- Text segment:
.....
Using llms.txt with AI Tools
Claude, ChatGPT, and Other Chat Interfaces
Paste the URL directly into your conversation:
Read https://your-server/docs/my-project/llms-full.txt and then answer:
How do I set up webhook notifications?
Or download and attach the file if URL fetching isn't supported:
curl -s https://your-server/docs/my-project/llms-full.txt > project-docs.txt
# Attach project-docs.txt to your chat
Tip: Use
llms.txt(the index) first when you only need to identify which pages are relevant, then fetch specific.mdfiles for detail. This saves tokens when working with large documentation sets.
Cursor, Windsurf, and AI Code Editors
Point your AI coding assistant at the documentation for context-aware code suggestions:
- Download the full docs file into your project:
bash
curl -s https://your-server/docs/my-project/llms-full.txt > .llms-full.txt
- Reference it in your prompts or add it to your editor's context files
Command-Line AI Tools
Pipe documentation directly to CLI-based AI tools:
# Ask a question with full documentation context
curl -s https://your-server/docs/my-project/llms-full.txt | \
llm -s "Summarize the authentication options"
# Search the index to find relevant pages first
curl -s https://your-server/docs/my-project/llms.txt | grep -i "auth"
Advanced Usage
RAG Pipeline Ingestion
The llms-full.txt file is ideal for loading into a RAG (Retrieval-Augmented Generation) pipeline. Each page is separated by --- dividers and labeled with Source: headers, making it straightforward to split into chunks:
import requests
response = requests.get("https://your-server/docs/my-project/llms-full.txt")
content = response.text
# Split into individual pages
pages = content.split("\n---\n")
for page in pages:
lines = page.strip().split("\n")
# Find the Source: line to identify the page
source = next((l for l in lines if l.startswith("Source:")), None)
if source:
filename = source.replace("Source: ", "").strip()
page_content = "\n".join(lines[lines.index(source) + 1:]).strip()
# Ingest into your vector store
# vector_store.add(filename, page_content)
Automating Documentation Fetches in CI/CD
Keep an up-to-date copy of your AI-readable docs alongside your code:
# In your CI pipeline, after docs are generated:
curl -sf https://your-server/docs/my-project/llms-full.txt -o docs/llms-full.txt
curl -sf https://your-server/docs/my-project/llms.txt -o docs/llms.txt
See Common Workflow Recipes for more CI/CD automation patterns.
.....
- Task list:
[A] From the llms.txt guide, list every local file name or path to which a curl command saves the downloaded documentation.
[B] Continue the llms.txt guide from the point where it stops.
The items that come next are not needed.

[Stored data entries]
.....
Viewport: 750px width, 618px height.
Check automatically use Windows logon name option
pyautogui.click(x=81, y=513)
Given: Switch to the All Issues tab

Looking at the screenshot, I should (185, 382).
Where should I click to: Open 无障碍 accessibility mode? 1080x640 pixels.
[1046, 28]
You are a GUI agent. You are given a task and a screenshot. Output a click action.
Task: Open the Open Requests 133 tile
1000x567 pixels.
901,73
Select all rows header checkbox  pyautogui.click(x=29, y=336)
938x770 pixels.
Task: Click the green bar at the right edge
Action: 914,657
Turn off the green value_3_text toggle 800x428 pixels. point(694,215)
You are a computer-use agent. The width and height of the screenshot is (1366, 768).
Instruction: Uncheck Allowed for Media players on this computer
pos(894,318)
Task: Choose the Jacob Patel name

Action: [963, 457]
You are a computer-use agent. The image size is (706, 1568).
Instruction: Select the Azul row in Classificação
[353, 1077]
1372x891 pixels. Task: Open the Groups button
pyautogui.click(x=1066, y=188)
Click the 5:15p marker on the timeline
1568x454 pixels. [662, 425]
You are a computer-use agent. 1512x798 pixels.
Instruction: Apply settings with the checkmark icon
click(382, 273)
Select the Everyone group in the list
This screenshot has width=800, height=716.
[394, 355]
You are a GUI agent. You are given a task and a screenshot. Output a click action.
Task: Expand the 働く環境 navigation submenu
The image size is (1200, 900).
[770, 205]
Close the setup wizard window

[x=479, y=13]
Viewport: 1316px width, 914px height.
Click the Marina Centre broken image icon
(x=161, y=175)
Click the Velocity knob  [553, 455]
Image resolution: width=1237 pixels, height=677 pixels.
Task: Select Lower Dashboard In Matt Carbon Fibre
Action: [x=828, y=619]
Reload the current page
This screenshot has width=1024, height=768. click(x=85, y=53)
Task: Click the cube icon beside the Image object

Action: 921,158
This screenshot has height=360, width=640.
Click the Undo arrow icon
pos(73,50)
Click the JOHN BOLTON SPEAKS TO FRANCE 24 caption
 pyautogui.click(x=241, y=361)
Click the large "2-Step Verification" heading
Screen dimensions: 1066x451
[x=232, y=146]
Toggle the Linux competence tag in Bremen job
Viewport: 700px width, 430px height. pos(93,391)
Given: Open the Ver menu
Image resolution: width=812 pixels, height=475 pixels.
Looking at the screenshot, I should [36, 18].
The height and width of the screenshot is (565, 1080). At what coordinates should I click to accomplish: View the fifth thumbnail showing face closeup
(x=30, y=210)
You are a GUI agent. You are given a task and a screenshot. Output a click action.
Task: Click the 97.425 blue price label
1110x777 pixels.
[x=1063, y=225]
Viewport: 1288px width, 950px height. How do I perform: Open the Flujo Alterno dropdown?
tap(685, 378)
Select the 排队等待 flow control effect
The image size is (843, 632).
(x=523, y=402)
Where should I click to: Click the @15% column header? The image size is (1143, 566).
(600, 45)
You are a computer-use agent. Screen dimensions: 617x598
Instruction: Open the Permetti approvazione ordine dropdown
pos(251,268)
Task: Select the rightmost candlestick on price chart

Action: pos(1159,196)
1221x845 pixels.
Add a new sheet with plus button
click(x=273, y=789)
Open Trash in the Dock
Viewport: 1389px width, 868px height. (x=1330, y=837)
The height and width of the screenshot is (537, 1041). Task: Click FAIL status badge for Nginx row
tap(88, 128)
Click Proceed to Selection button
.....
- Outputs by task:
[A]
- project-docs.txt
- .llms-full.txt
- docs/llms-full.txt
- docs/llms.txt

[B]
Multi-Branch Documentation
Each branch variant gets its own independent llms.txt and llms-full.txt files. This means you can point AI tools at the documentation for a specific branch:
# Main branch docs
curl https://your-server/docs/my-project/main/cursor/gpt-5.4-xhigh-fast/llms-full.txt
# Dev branch docs
curl https://your-server/docs/my-project/dev/cursor/gpt-5.4-xhigh-fast/llms-full.txt
Note: The files reflect only the pages that were successfully generated. If a page was skipped due to an invalid slug, it won't appear in either file.
Using the Index to Fetch Individual Pages
The llms.txt index links to .md files. You can fetch individual pages for focused context instead of loading everything:
# 1. Read the index to find relevant pages
curl -s https://your-server/docs/my-project/llms.txt
# 2. Fetch just the page you need (markdown source)
curl -s https://your-server/docs/my-project/authentication.md
This is useful when your documentation is large and you want to minimize token usage. Every page exists as both an .html file (for humans) and an .md file (for AI tools) at the same URL path.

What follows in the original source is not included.